El presidente de la Cámara de Comercio Europea en Pekín, Jens Eskelund, ha señalado que la preocupación no radica únicamente en los productos terminados, como los vehículos eléctricos, sino en el volumen creciente de componentes que Europa importa de China. Este aumento en la dependencia está llevando a la UE a considerar medidas drásticas, como exigir a las empresas europeas que obtengan componentes críticos de al menos tres proveedores diferentes. Esta estrategia busca diversificar las fuentes de suministro y reducir la vulnerabilidad ante la dominación china en ciertos sectores.

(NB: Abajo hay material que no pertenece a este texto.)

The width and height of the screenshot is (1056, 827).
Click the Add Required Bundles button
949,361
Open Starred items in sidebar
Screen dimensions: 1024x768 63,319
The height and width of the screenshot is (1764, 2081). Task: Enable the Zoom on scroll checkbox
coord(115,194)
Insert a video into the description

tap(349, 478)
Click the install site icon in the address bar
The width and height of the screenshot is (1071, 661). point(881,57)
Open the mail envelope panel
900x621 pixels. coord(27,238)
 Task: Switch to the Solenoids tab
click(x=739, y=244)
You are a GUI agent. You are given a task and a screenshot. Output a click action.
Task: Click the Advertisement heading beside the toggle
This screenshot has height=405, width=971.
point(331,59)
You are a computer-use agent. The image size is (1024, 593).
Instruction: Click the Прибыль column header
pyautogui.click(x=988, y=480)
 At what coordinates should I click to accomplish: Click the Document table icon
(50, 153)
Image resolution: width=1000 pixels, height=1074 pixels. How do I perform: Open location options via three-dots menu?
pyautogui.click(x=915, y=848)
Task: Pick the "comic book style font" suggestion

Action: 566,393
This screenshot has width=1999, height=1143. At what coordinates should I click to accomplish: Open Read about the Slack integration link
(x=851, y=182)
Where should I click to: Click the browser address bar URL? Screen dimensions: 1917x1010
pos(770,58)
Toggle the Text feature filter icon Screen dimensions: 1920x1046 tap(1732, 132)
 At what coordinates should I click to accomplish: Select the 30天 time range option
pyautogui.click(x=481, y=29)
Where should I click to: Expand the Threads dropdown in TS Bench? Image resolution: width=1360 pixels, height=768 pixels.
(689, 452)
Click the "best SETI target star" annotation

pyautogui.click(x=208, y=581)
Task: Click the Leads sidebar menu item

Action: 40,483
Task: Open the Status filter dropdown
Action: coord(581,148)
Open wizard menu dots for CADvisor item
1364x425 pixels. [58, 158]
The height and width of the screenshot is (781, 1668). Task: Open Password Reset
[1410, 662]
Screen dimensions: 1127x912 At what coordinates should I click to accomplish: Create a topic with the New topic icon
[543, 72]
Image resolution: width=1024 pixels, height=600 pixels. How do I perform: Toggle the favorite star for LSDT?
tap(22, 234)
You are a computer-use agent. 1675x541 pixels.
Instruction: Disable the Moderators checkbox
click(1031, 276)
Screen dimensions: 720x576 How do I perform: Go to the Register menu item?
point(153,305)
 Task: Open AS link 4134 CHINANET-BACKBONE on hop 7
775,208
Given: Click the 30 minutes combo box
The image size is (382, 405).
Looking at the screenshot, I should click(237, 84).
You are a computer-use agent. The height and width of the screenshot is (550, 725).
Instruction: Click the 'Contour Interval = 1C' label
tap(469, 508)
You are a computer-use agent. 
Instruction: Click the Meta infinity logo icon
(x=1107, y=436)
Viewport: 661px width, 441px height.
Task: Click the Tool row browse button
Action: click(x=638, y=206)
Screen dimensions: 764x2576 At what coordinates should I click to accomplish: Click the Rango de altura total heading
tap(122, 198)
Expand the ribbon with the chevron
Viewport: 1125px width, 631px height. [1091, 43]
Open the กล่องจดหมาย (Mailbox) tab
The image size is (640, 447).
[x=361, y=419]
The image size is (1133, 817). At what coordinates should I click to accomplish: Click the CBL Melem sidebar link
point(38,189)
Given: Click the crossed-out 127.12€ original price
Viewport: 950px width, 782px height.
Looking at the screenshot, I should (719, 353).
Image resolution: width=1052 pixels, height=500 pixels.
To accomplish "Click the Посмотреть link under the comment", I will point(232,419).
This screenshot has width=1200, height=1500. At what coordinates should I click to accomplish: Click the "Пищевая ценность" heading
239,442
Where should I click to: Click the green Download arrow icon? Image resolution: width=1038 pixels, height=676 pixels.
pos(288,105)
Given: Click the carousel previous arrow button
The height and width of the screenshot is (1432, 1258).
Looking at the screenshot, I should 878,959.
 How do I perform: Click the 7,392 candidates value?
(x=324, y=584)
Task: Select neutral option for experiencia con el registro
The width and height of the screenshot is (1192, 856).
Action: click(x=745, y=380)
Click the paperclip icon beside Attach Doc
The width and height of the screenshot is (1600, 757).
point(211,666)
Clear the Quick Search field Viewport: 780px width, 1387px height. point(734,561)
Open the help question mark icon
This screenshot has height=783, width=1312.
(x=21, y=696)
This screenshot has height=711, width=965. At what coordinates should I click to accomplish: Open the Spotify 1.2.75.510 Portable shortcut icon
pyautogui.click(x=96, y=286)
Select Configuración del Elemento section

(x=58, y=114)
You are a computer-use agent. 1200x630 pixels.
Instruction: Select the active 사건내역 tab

La situación se complica aún más por el impacto de la depreciación del yuan y el apoyo estatal a empresas chinas que, según los críticos, son consideradas 'zombis' por su falta de viabilidad económica. Jürgen Matthes, economista alemán, ha indicado que el yuan podría estar subvaluado en un 40% frente al euro, lo que hace que los productos chinos sean más atractivos para los compradores europeos. Esto se traduce en decisiones de compra que priorizan el costo sobre la calidad, lo que a su vez perjudica a las industrias locales.

Las cifras son alarmantes: en el último año, Alemania ha perdido 22,000 empleos en el sector de maquinaria, y se estima que desde 2019 se han perdido alrededor de 250,000 empleos industriales en el país. La dependencia de China se ha vuelto tan crítica que, en algunos casos, hasta el 96% de las importaciones de ciertos productos, como alcoholes polihídricos, provienen de este país. Esto plantea un riesgo significativo para la producción europea, que podría volverse económicamente inviable si la tendencia continúa.

A futuro, la UE ha propuesto dos iniciativas legislativas para proteger su industria: la Ley del Acelerador Industrial, conocida como la ley 'hecha en la UE', y una actualización de la Ley de Ciberseguridad de 2019. Sin embargo, estas medidas no entrarán en vigor hasta 2027, lo que deja a la UE bajo presión para implementar soluciones inmediatas. La reunión de comisionados europeos programada para el 29 de mayo será crucial para determinar los pasos a seguir en esta crisis, mientras que el creciente descontento en la industria podría tener repercusiones políticas significativas en el futuro cercano.